Hearing a loon’s call echo across the lake, the joyful laughter of his six grandchildren, or even the tick tock of his office clock are all magical sounds to Gary Dunbrack.
After decades of suffering from his hearing loss, Gary received a cochlear implant at the QEII. One of about 50 people who receive an implant every year in Halifax, Gary is grateful for the small electronic device that was surgically implanted in his left inner ear. By stimulating the auditory or hearing nerve directly, and bypassing the damaged part of the inner ear or cochlea, the implant saved Gary from a life of profound deafness.
“It’s been an amazing change in my life,” says Gary. “I can’t say that it’s a miracle, but it’s the next thing to it.”
After suffering from progressive hearing loss that started 35 years ago, Gary was eventually diagnosed with Meniere’s disease, a disorder of the inner ear that causes spontaneous episodes of vertigo — a sensation of a spinning motion, along with fluctuating hearing loss. While his doctor tells him that his hearing isn’t 100 per cent with the cochlear implant, for Gary it feels that way.
“It has just made a big difference in my life,” he says.
Cochlear implants are one of the amazing things taking place within the QEII’s Division of Otolaryngology, which focuses on the treatment of patients with diseases and disorders of the ear, nose, throat (ENT), and related structures of the head and neck. Providing care to more than 15,000 patients a year from across the Maritimes, the division is headed by Dr. Manohar Bance, a renowned researcher.
Dr. Bance, his otology colleague Dr. David Morris, and their team provide specialized programs including hearing implants, skull-based tumour treatment, and vertigo disorders. Other division members also provide head and neck cancer treatment, and sinus and nose disorder treatments. They also conduct valuable research with many basic scientist colleagues.
Dr. Bance and a team of researchers are investigating the dark, largely unknown region of the inner ear, important for hearing reconstruction, to better help patients like Gary. “We are known worldwide for our middle ear reconstruction,” says Dr. Bance.
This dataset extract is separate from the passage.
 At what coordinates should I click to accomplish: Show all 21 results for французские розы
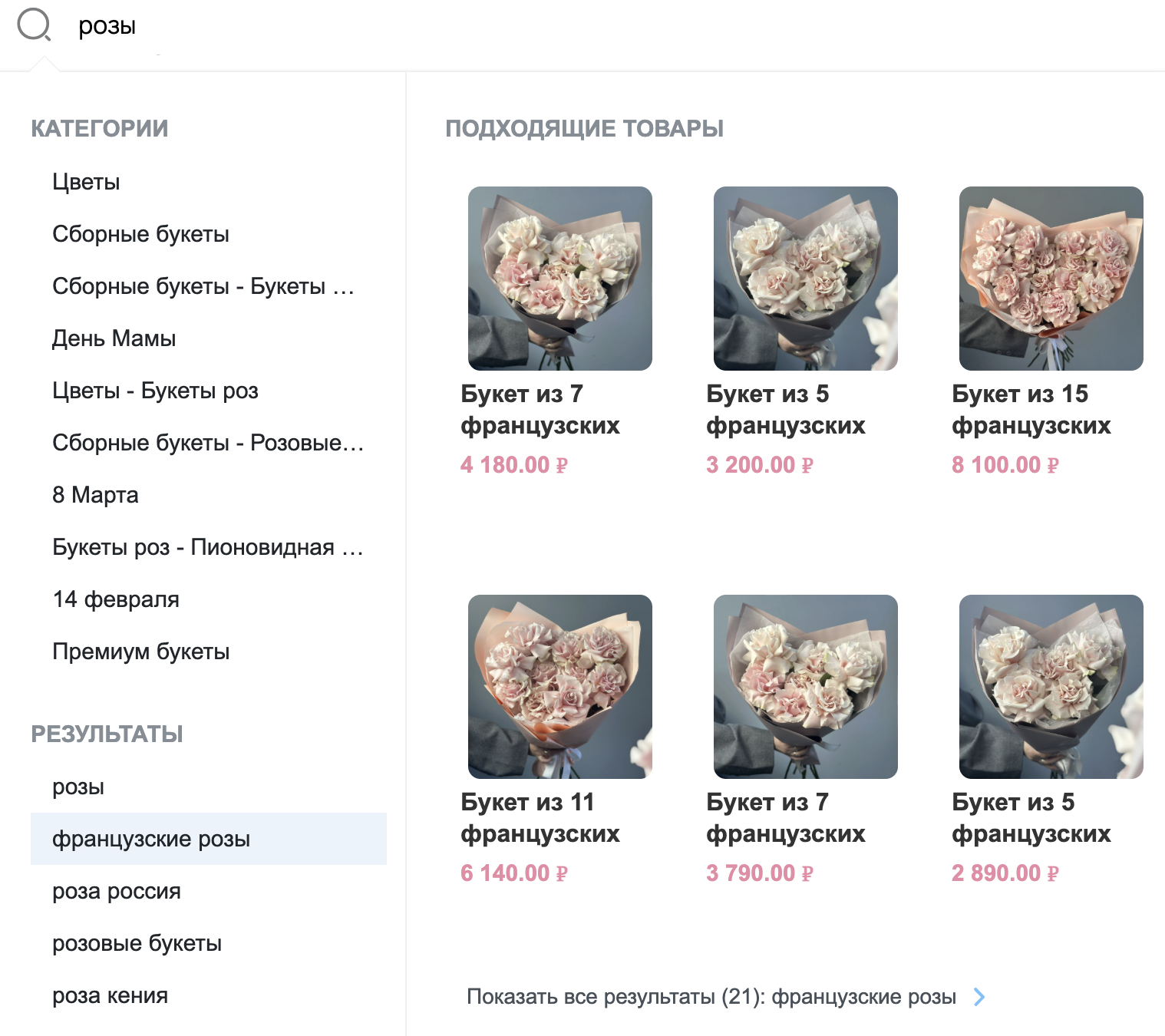click(x=711, y=997)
They are striving to make hearing reconstruction a more exact science and improve surgical techniques to repair the middle ear.
Directed by Dr. Bance, who is both a surgeon and a scientist, the Ear and Auditory Research (EAR) labs are unique in Canada. They are addressing not only basic science, but its clinical applications. The labs allow Dr. Bance and his colleagues to create and test devices, and then bring them to patients in a clinical setting.
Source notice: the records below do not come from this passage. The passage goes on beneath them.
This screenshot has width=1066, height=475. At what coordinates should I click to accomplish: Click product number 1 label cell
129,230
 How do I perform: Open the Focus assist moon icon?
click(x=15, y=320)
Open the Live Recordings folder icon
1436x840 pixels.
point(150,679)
Dr. Bance’s main research focus is in middle ear function and surgical reconstruction, bone conduction hearing (hearing through skull vibrations), new ultrasound and optical coherence imaging technologies for the ear and new delivery technology devices for implanted hearing devices. Dr. Bance collaborates with a team of biomedical engineers, including Dr. Rob Adamson and Dr. Jeremy Brown, to develop new technologies. The EAR labs also collaborate with Dr. Jian Wang, who researches gene therapy for hearing and balance disorders.
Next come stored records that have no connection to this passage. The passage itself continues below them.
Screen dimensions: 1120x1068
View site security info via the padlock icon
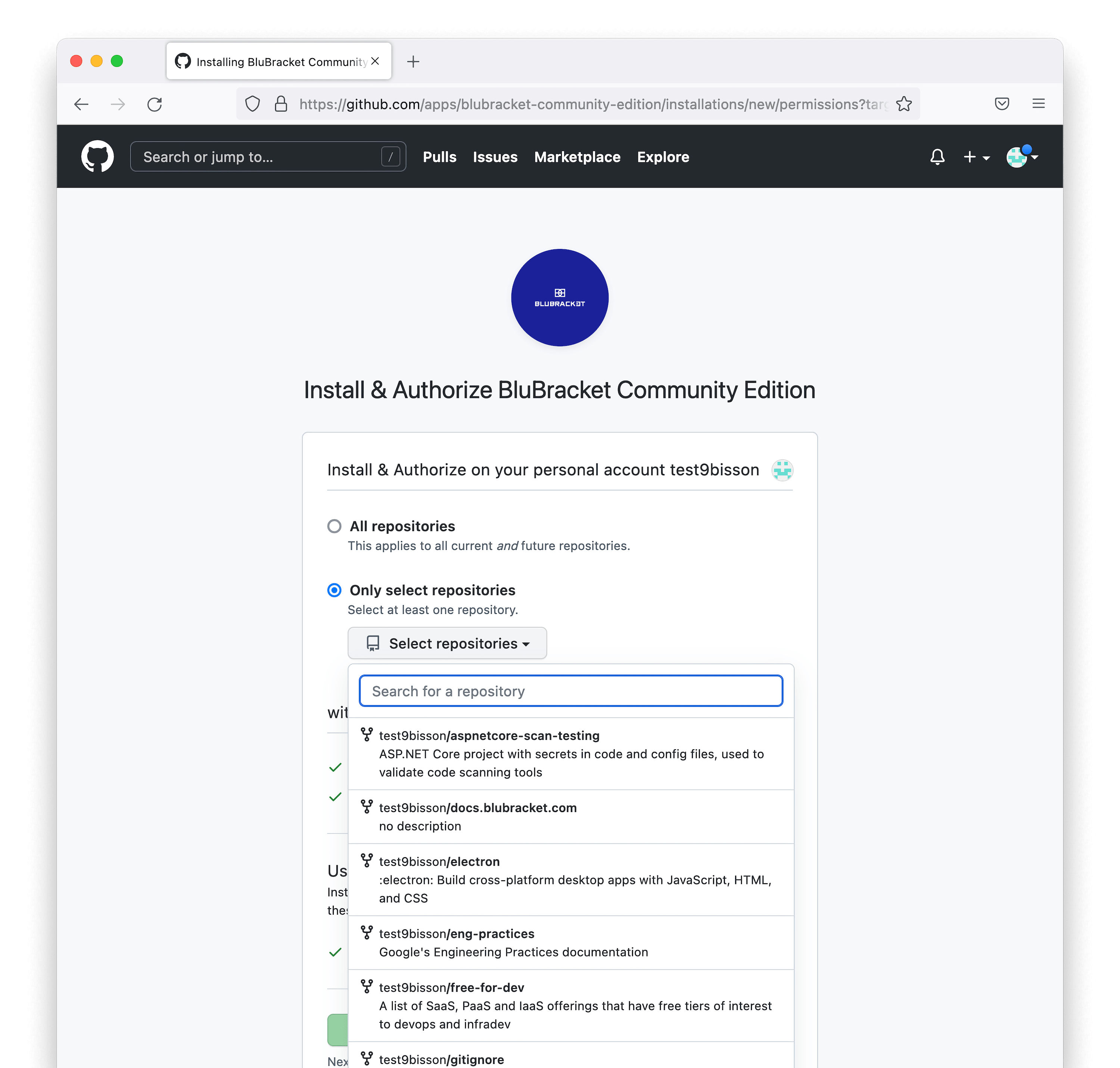click(281, 104)
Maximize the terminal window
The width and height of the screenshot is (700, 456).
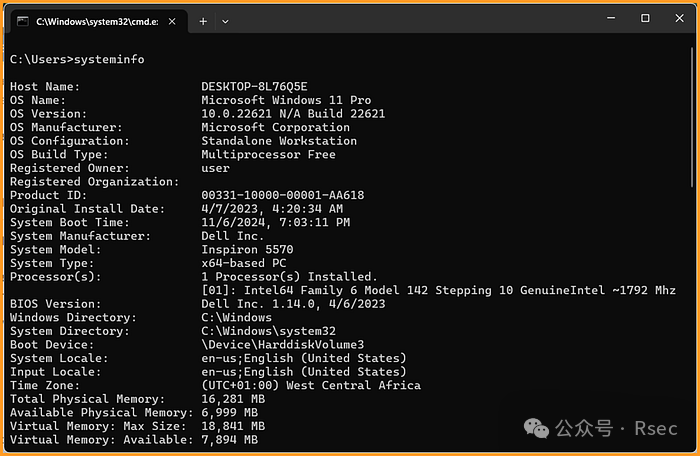click(645, 18)
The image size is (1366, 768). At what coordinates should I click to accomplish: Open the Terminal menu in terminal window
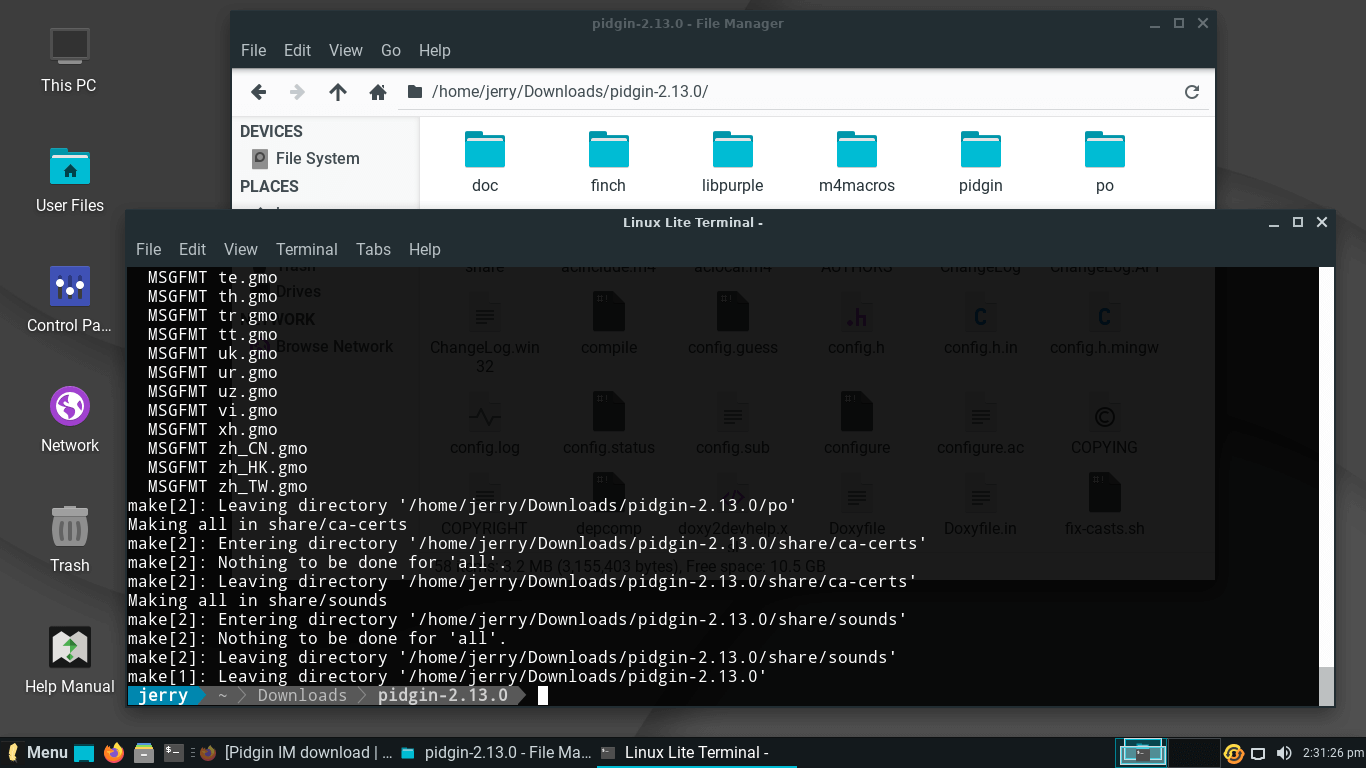307,249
Dr. Bance and his colleagues are currently excited about the potential for a tiny imaging device they developed. A mini ultrasound endoscope, it is small enough to enter the ear canal and provide an ultrasound picture to help doctors in diagnosing patients. Previously, doctors had to enter the ear surgically to get a clear picture of the disease process and make an accurate diagnosis. The prototype of the device is still being developed and going through clinical trials. It could be commercially available to clinicians and their patients by 2018.